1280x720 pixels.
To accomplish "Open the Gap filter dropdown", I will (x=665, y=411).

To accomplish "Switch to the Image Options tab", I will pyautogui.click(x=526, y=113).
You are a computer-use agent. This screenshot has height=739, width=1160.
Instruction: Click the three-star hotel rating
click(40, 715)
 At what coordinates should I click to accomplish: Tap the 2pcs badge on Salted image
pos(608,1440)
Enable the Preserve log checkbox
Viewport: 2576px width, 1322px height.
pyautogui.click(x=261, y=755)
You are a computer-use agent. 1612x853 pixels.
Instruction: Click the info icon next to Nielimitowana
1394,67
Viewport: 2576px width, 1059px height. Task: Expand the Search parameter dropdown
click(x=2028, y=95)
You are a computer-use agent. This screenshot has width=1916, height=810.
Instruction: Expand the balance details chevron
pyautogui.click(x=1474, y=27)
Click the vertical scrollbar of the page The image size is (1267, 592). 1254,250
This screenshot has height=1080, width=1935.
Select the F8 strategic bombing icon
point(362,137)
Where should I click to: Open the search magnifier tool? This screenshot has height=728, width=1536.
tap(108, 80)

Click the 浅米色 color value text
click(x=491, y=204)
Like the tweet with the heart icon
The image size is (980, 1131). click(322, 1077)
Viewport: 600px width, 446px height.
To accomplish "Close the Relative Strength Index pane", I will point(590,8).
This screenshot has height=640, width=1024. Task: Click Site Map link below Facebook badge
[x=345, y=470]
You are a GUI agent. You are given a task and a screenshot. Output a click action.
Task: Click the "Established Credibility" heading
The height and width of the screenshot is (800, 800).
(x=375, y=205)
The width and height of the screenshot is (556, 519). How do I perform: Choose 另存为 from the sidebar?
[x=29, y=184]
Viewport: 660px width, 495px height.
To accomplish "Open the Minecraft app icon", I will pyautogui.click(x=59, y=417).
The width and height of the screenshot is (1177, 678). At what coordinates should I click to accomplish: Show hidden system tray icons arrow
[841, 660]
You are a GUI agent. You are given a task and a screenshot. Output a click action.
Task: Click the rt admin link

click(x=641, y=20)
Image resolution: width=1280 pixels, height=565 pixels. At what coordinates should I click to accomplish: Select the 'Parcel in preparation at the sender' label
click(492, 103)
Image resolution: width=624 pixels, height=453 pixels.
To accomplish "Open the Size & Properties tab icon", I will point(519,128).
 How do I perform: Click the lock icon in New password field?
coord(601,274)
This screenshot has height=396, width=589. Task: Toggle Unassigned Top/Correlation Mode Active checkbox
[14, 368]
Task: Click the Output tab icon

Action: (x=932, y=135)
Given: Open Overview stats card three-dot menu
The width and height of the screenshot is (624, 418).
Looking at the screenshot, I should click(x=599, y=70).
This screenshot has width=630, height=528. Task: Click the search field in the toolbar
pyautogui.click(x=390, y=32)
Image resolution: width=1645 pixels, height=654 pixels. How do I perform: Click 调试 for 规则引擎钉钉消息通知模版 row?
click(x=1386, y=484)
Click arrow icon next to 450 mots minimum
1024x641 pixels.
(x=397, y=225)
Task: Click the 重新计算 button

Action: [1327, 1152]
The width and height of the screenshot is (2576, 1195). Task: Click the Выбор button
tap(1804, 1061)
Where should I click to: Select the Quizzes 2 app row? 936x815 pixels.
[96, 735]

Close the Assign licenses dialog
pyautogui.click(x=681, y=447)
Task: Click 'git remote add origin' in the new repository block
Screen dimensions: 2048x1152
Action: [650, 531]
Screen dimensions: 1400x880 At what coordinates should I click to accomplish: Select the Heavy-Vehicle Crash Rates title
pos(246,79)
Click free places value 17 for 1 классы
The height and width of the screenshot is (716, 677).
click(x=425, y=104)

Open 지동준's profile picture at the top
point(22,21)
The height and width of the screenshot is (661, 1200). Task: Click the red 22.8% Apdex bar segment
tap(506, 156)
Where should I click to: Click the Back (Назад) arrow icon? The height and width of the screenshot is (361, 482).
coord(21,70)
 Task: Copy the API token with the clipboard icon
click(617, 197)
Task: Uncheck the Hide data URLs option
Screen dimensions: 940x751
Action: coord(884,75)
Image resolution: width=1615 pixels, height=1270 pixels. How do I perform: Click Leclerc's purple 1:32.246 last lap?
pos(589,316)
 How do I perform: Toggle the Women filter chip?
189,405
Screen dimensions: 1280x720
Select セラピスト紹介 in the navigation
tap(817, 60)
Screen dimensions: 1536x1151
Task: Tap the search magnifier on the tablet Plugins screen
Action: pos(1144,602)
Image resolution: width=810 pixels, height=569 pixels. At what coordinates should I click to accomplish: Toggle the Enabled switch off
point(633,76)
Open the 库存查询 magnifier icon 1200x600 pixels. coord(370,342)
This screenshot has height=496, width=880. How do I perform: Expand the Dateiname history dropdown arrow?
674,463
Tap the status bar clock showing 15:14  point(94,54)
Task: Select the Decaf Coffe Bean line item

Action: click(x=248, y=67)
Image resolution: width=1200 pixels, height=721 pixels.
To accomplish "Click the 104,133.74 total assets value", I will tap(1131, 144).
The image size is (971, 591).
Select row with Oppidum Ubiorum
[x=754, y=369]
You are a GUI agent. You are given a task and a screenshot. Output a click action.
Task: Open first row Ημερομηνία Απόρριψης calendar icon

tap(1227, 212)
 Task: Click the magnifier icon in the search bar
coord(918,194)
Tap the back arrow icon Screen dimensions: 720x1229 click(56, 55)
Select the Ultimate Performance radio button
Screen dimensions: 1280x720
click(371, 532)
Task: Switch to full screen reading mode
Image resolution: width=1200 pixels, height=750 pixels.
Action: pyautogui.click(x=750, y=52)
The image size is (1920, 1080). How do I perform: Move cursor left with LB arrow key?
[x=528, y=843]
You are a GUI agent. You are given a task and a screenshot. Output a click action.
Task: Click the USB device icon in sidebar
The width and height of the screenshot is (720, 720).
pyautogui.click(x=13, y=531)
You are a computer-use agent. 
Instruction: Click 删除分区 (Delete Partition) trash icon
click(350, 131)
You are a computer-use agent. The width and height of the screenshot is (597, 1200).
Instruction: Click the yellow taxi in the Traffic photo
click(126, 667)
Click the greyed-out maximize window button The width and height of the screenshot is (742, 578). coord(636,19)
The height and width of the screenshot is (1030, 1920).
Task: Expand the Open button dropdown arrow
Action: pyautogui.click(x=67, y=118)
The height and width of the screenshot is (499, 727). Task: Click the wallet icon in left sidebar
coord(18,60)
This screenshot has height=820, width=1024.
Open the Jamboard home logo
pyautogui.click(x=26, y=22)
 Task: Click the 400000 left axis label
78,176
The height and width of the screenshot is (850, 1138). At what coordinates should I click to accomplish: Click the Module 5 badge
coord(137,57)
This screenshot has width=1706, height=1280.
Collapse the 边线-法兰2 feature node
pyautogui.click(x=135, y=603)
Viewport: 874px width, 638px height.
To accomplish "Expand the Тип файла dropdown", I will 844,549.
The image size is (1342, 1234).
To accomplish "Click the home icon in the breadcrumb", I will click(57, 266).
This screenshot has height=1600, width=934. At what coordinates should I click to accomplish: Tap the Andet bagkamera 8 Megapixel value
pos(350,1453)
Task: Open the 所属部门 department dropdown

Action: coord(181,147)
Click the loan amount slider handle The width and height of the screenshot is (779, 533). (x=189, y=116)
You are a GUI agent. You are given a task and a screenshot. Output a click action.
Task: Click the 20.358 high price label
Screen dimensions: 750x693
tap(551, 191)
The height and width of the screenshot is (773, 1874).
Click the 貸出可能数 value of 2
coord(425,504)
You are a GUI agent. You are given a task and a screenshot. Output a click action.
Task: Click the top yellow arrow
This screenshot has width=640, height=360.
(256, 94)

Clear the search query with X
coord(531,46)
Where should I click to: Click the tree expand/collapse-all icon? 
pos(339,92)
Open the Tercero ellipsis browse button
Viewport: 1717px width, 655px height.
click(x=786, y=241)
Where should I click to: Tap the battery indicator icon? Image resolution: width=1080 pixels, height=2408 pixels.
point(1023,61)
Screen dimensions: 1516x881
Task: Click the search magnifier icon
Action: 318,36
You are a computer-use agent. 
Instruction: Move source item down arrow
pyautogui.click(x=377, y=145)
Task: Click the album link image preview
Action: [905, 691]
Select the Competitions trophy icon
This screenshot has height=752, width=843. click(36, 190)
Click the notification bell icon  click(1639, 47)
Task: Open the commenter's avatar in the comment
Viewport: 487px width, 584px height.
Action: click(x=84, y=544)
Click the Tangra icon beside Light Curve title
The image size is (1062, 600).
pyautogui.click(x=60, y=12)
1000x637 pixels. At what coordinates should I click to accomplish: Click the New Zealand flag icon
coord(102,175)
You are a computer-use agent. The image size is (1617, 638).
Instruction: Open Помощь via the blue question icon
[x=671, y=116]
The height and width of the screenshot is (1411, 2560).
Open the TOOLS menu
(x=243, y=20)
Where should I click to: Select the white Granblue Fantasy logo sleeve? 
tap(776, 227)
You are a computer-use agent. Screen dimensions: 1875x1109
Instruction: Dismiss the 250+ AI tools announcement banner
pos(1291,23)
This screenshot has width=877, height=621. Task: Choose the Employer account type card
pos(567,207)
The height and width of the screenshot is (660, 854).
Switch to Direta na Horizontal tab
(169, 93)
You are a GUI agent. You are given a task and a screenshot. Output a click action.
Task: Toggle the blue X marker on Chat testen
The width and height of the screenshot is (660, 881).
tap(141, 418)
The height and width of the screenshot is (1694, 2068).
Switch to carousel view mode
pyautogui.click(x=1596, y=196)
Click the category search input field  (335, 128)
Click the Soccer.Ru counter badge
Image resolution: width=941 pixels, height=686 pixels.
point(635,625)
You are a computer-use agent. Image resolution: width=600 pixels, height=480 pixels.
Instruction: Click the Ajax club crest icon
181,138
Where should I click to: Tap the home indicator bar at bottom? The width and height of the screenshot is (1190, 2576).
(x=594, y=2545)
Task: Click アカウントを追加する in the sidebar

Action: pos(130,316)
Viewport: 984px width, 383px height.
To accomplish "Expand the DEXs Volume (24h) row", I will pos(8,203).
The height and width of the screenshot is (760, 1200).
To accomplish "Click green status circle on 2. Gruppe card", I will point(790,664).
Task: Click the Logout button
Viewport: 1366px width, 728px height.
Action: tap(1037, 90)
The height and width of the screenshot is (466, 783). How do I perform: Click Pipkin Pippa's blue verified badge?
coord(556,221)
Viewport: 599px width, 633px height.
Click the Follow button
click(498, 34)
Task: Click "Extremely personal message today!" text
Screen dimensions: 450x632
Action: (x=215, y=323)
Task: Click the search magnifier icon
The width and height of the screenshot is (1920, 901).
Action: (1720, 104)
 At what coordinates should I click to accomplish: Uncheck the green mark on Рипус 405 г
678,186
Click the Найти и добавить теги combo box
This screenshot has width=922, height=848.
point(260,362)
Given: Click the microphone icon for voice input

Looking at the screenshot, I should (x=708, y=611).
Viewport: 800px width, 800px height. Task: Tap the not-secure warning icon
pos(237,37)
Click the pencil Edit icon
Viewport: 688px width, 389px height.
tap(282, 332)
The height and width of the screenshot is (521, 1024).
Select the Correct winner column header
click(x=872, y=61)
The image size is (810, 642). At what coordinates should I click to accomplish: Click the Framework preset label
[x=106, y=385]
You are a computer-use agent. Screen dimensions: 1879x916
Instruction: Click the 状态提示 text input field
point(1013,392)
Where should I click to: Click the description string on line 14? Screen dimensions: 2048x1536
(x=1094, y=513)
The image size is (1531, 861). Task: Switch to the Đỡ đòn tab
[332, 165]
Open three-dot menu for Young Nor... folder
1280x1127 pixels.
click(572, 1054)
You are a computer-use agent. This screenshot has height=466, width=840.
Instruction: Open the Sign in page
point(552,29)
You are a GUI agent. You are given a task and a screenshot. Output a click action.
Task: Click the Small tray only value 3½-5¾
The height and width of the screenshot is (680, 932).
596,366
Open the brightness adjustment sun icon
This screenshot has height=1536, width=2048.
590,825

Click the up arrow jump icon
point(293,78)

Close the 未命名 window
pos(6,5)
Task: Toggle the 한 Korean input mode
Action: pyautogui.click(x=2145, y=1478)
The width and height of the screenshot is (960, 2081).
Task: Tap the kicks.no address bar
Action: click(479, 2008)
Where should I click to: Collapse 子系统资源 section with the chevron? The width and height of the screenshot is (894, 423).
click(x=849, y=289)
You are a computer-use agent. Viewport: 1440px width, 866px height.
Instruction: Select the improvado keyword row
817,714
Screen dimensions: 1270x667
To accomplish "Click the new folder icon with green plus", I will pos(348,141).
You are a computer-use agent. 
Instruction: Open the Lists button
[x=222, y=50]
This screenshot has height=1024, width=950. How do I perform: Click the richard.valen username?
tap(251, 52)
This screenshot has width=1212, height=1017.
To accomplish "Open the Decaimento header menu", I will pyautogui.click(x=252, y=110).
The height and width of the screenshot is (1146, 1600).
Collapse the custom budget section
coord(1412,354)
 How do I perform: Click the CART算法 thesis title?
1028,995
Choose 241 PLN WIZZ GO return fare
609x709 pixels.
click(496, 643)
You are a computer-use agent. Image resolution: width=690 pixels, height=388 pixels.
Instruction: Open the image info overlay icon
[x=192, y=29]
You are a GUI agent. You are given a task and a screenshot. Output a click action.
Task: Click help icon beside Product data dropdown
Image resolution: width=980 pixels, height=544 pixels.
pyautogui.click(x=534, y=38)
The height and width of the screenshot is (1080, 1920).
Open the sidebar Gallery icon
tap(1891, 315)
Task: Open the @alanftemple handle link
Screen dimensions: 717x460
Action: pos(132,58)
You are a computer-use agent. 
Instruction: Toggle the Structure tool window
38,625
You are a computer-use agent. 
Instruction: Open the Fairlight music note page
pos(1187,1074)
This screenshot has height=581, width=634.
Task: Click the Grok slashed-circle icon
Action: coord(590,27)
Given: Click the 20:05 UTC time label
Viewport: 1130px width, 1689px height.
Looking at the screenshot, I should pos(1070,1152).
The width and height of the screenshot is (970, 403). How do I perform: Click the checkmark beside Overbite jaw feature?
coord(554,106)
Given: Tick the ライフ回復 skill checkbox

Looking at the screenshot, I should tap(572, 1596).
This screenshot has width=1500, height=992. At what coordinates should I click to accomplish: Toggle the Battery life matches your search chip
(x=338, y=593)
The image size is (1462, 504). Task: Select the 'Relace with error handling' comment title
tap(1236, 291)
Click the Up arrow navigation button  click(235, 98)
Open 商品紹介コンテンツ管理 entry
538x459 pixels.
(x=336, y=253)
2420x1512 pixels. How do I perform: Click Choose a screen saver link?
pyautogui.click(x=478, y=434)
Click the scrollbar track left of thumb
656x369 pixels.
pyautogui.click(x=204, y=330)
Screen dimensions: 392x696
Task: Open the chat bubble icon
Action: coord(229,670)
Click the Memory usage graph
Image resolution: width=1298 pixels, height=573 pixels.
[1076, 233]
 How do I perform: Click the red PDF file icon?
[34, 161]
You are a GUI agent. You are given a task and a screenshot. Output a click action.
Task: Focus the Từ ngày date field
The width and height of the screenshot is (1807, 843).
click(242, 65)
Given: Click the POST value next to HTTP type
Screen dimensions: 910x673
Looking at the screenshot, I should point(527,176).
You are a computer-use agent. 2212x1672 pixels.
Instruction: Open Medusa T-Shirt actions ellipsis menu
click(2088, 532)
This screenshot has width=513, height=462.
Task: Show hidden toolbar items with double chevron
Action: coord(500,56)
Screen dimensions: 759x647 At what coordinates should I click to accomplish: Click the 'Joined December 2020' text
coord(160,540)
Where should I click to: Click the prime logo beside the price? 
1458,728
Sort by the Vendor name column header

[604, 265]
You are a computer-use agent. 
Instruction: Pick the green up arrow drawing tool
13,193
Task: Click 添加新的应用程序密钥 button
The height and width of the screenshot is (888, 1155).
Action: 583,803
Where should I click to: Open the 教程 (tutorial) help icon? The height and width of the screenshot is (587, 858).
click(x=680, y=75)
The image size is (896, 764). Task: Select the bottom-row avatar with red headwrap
^^^^^^^^
* **Work to be completed**:
Add 134 to every coordinate in the answers and write out again all lines from the start of the entries through the line containing "pyautogui.click(x=1474, y=27)", inclusive, keeping the requests as they are.

* **Response for this exercise**:
1280x720 pixels.
To accomplish "Open the Gap filter dropdown", I will (x=799, y=545).

To accomplish "Switch to the Image Options tab", I will pyautogui.click(x=660, y=247).
You are a computer-use agent. This screenshot has height=739, width=1160.
Instruction: Click the three-star hotel rating
click(174, 849)
 At what coordinates should I click to accomplish: Tap the 2pcs badge on Salted image
pos(742,1574)
Enable the Preserve log checkbox
Viewport: 2576px width, 1322px height.
pyautogui.click(x=395, y=889)
You are a computer-use agent. 1612x853 pixels.
Instruction: Click the info icon next to Nielimitowana
1528,201
Viewport: 2576px width, 1059px height. Task: Expand the Search parameter dropdown
click(x=2162, y=229)
You are a computer-use agent. This screenshot has width=1916, height=810.
Instruction: Expand the balance details chevron
pyautogui.click(x=1608, y=161)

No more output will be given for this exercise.